On Tuesday, the market capitalization of One 97 Communications, the parent company of fintech platform Paytm, neared $2.5 billion as its shares continued to decline. Trading at Rs 334.15 on the Bombay Stock Exchange, the Noida-based company’s stock saw a 4.99% drop at market close. This follows a 5% decrease on Monday, triggering the lower […]

Paytm Market Cap Drops to $2.5 Billion; Shares Continue to Decline
by Manish Raj Malik - May 7, 2024, 5:05 pm

On Tuesday, the market capitalization of One 97 Communications, the parent company of fintech platform Paytm, neared $2.5 billion as its shares continued to decline. Trading at Rs 334.15 on the Bombay Stock Exchange, the Noida-based company’s stock saw a 4.99% drop at market close. This follows a 5% decrease on Monday, triggering the lower circuit, in response to the resignation of Bhavesh Gupta, the COO and president, on Saturday.

During its IPO in 2021, Paytm was valued at nearly $20 billion, but its market capitalization dropped to $13 billion shortly after listing, falling below its $16 billion private market valuation. The decline in shares began in January following regulatory actions by the Reserve Bank of India against Paytm Payments Bank, leading to the resignation of MD and CEO Surinder Chawla.

Recent changes in Paytm’s leadership include Varun Sridhar, CEO of Paytm Money, being replaced by Rakesh Singh. Sridhar’s departure was reported on May 2. Paytm’s founder and CEO, Vijay Shekhar Sharma, emphasized a focus on payments and lending, with Sridhar tasked with expanding reach in mutual funds and wealth management, and Singh concentrating on technology-driven wealth options.

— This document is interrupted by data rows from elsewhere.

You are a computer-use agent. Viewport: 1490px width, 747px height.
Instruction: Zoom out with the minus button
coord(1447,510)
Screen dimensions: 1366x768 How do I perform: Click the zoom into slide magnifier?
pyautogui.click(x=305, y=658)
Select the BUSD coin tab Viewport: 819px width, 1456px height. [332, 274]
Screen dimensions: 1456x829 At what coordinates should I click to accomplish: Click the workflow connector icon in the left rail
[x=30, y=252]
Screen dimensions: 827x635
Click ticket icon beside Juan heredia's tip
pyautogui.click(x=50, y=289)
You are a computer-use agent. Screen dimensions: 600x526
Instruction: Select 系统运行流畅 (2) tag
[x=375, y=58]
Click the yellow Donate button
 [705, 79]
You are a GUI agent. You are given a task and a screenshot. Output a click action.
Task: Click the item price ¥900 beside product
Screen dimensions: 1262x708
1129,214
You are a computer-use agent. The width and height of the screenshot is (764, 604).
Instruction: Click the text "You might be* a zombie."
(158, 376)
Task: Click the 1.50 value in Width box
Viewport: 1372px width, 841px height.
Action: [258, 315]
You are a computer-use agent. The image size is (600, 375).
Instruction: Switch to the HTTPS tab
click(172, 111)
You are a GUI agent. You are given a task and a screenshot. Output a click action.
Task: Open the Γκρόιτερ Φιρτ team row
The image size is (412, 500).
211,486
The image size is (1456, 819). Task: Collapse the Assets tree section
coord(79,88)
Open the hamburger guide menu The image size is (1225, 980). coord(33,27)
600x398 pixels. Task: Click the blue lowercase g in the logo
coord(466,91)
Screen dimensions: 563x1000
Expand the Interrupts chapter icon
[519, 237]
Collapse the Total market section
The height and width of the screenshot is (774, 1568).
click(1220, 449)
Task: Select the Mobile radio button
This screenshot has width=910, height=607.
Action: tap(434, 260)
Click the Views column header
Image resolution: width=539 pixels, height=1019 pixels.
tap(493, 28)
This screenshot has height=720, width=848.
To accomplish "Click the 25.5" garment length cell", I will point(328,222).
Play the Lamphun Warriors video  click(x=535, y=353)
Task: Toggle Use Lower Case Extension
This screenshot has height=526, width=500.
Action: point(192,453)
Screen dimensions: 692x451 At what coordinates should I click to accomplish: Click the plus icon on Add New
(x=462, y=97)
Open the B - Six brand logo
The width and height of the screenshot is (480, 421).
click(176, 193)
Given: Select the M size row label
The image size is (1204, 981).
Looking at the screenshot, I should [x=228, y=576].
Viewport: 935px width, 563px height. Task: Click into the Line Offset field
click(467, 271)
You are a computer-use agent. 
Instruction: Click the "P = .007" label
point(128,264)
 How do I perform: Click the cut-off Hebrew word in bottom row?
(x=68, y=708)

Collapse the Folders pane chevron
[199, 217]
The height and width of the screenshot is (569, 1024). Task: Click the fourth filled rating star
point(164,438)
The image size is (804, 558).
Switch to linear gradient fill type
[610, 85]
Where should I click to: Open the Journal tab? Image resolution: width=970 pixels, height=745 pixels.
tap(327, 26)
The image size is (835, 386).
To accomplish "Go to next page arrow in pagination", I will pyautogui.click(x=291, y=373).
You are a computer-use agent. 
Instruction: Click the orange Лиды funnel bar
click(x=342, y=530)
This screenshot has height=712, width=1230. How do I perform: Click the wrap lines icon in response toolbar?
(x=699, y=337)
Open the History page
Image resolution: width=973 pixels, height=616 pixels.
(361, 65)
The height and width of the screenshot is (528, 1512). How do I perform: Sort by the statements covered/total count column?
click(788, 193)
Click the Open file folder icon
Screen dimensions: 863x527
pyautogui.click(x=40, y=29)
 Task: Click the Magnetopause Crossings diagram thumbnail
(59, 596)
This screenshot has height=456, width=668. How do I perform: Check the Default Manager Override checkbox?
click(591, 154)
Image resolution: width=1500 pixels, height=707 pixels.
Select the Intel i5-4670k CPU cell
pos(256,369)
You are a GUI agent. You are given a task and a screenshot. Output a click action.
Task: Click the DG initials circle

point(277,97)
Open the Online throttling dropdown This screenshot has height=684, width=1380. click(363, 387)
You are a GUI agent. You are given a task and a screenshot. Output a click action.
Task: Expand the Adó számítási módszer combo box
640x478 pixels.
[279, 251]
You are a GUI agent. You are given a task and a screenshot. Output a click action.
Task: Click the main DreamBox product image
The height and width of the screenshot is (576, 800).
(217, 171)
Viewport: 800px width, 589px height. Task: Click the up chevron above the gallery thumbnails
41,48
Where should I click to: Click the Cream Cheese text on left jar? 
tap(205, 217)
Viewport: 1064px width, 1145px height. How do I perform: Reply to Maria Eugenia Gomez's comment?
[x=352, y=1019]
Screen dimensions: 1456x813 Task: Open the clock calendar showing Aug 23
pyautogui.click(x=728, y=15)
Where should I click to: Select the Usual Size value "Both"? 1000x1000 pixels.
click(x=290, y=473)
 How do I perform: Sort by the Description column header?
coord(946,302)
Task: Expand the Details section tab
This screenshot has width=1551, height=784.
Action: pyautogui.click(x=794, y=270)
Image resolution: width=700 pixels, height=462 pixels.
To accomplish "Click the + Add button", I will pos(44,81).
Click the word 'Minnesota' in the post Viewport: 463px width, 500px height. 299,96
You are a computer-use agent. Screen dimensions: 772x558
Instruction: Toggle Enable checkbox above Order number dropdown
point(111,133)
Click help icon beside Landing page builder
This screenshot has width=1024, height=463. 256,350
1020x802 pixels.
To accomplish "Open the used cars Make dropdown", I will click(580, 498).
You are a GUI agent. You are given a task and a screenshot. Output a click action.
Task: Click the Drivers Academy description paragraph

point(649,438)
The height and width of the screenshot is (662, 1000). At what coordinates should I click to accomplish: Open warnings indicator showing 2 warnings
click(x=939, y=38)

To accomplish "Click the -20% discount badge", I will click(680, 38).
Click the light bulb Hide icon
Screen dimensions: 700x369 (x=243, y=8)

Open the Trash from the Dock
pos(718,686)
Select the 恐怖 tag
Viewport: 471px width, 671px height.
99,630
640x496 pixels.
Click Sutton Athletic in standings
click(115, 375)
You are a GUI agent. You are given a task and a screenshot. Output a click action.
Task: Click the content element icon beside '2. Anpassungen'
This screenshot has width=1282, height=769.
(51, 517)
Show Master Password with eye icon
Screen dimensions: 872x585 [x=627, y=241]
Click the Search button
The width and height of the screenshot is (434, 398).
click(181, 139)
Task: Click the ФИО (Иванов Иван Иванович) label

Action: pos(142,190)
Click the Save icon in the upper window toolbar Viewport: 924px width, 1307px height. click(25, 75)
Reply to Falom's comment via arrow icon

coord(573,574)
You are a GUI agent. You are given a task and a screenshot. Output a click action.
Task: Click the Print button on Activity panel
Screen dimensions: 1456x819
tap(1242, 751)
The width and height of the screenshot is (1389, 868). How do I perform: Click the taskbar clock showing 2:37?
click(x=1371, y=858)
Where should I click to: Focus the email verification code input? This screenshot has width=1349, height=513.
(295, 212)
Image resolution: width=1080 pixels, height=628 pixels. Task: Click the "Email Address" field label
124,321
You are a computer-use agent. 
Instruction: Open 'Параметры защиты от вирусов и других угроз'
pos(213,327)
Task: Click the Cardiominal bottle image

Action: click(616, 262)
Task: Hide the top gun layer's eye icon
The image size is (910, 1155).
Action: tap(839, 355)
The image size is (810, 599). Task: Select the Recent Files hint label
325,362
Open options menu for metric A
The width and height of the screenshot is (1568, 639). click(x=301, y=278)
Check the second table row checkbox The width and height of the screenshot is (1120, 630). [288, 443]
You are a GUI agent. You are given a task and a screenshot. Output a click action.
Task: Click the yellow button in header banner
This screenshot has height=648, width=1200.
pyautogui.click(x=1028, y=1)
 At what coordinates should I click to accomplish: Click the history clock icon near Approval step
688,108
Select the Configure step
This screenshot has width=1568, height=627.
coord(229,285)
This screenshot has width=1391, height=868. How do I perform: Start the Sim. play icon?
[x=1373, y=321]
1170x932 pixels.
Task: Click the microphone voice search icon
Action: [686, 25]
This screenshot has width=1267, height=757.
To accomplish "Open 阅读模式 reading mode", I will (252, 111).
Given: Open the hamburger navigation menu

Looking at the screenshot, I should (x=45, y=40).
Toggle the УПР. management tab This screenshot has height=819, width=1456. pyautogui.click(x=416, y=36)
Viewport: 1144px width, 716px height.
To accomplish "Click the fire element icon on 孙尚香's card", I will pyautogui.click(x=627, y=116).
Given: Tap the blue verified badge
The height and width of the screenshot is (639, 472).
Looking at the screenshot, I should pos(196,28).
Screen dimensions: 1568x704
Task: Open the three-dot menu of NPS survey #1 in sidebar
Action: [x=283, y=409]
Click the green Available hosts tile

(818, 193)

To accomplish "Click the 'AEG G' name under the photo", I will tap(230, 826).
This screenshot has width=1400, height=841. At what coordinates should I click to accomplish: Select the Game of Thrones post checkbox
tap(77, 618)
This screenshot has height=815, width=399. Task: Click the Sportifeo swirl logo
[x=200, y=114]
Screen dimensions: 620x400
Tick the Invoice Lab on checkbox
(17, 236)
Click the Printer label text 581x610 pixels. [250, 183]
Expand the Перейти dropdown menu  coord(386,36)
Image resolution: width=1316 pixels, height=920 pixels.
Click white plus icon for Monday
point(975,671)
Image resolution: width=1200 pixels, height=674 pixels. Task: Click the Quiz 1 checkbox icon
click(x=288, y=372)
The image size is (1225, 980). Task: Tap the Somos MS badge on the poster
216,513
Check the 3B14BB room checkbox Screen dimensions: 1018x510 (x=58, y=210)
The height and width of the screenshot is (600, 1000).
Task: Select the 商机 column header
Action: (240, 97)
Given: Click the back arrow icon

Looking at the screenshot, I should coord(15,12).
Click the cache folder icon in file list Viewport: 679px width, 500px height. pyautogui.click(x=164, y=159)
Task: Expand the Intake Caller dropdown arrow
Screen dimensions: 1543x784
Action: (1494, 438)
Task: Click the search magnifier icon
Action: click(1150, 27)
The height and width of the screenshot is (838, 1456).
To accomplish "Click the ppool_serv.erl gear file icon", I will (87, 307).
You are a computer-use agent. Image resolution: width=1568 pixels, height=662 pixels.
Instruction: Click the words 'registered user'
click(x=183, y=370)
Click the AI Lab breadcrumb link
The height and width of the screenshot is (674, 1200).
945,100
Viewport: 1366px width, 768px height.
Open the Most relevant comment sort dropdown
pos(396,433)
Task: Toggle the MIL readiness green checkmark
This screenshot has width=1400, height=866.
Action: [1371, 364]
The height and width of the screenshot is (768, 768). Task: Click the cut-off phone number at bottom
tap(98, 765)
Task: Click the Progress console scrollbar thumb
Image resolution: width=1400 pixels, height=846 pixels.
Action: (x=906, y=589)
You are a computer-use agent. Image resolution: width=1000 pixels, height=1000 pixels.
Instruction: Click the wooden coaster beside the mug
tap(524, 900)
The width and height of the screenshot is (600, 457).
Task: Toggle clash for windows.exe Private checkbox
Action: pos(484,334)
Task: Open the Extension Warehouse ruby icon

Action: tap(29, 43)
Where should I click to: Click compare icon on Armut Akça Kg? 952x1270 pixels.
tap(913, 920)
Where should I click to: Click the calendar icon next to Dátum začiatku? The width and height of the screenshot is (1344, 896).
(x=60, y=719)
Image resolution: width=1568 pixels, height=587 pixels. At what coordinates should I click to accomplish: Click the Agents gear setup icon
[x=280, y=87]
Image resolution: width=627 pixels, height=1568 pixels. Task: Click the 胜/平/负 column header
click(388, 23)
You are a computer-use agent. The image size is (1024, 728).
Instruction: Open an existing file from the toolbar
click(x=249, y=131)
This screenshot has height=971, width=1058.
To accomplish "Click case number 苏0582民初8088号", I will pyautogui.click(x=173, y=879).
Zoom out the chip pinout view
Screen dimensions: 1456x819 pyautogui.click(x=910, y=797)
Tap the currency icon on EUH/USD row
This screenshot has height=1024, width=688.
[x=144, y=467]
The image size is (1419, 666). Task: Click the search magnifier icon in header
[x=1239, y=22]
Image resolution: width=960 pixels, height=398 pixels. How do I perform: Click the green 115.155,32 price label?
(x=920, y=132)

In March, the NPCI allowed One 97 Communications to operate as a third-party application provider on the Unified Payments Interface infrastructure, positioning it against competitors like Google Pay and PhonePe. Regulatory actions against Paytm Payments Bank have significantly impacted the company’s mobile wallet business, leading to a decline in transactions over the past three months due to restrictions on customer acquisition.